Selon le centre de sevrage et de désintoxication des toxicomanes camerounais, Univers Psycho et la Fondation Kam-Siham, le phénomène d’usage de drogues est accentué par la prolifération, jusqu’aux abords des écoles, de pharmacies de rue, de divers vendeurs ambulants et de débits de boisson.
Le PSN 2024-2030, l’outil de coordination nationale de la lutte contre la drogue
Le Plan Stratégique National 2024-2030 (outil de coordination de la lutte contre la drogue), a pour objectif de réduire significativement l’offre et l’usage des drogues au Cameroun, d’ici 2030, pour un Cameroun libéré des méfaits de la drogue. La mise en œuvre de ce plan est assurée par le ministère de la Santé publique, à travers le Comité National de Lutte contre la Drogue (CNLD).
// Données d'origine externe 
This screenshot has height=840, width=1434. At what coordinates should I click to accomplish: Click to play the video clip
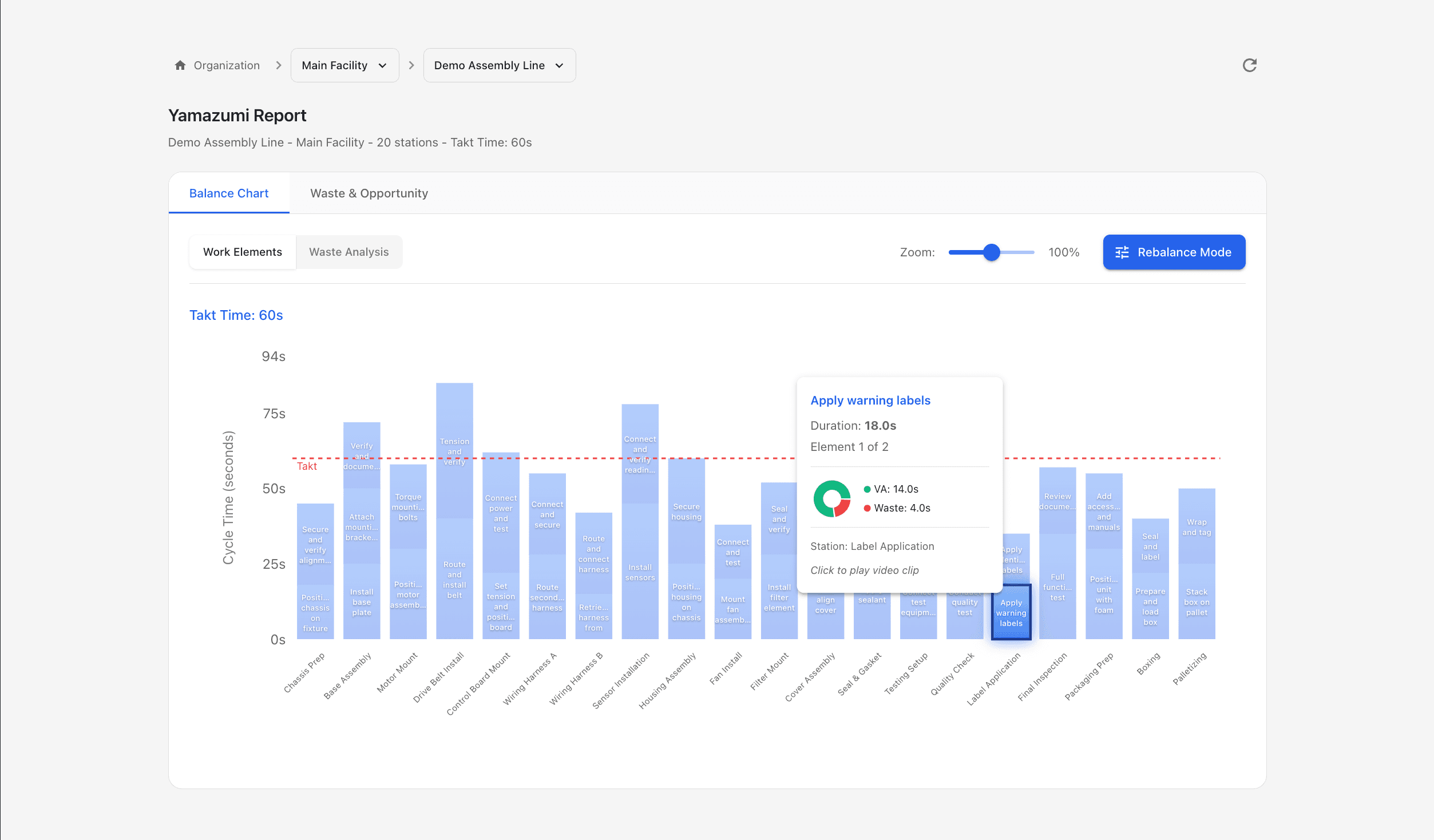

Le CNLD s’est fixé 4 axes stratégiques dont la réduction de l’offre des drogues ; la réduction de la demande des drogues ; la réduction des risques et des dommages liés à la consommation des drogues et la réorganisation de la réponse institutionnelle de la lutte.
Prévention sans stigmatisation
Au Cameroun, les Centres de Soins d’Accompagnement et de Prévention en Addictologie (CSAPA) ont enregistré 946 nouveaux patients demandeurs de traitements entre 2019 et 2022. Le pourcentage de patients demandeurs de soins dans les zones en crise (Extrême-nord, Nord-ouest et Sud-ouest) est passé de 22 % à 43 % entre 2019 et 2021. Lors de la célébration en 2023 de la 36ème édition de la journée internationale contre l’abus et le trafic illicite des drogues, le Cameroun a réitéré son intention de privilégier la sensibilisation et le soutien aux toxicomanes.
Il s’agit d’attirer l’attention de tous sur l’impact négatif de la stigmatisation des personnes qui consomment les drogues et de leurs familles,
a indiqué Malachie Manaouda, le ministre de la Santé publique. Le comité en charge de la lutte contre les drogues a déjà mis en place des groupes de paroles destinés aux enfants de la rue, plus exposés au risque de consommation de drogues, car selon le comité, il faut miser sur la sensibilisation.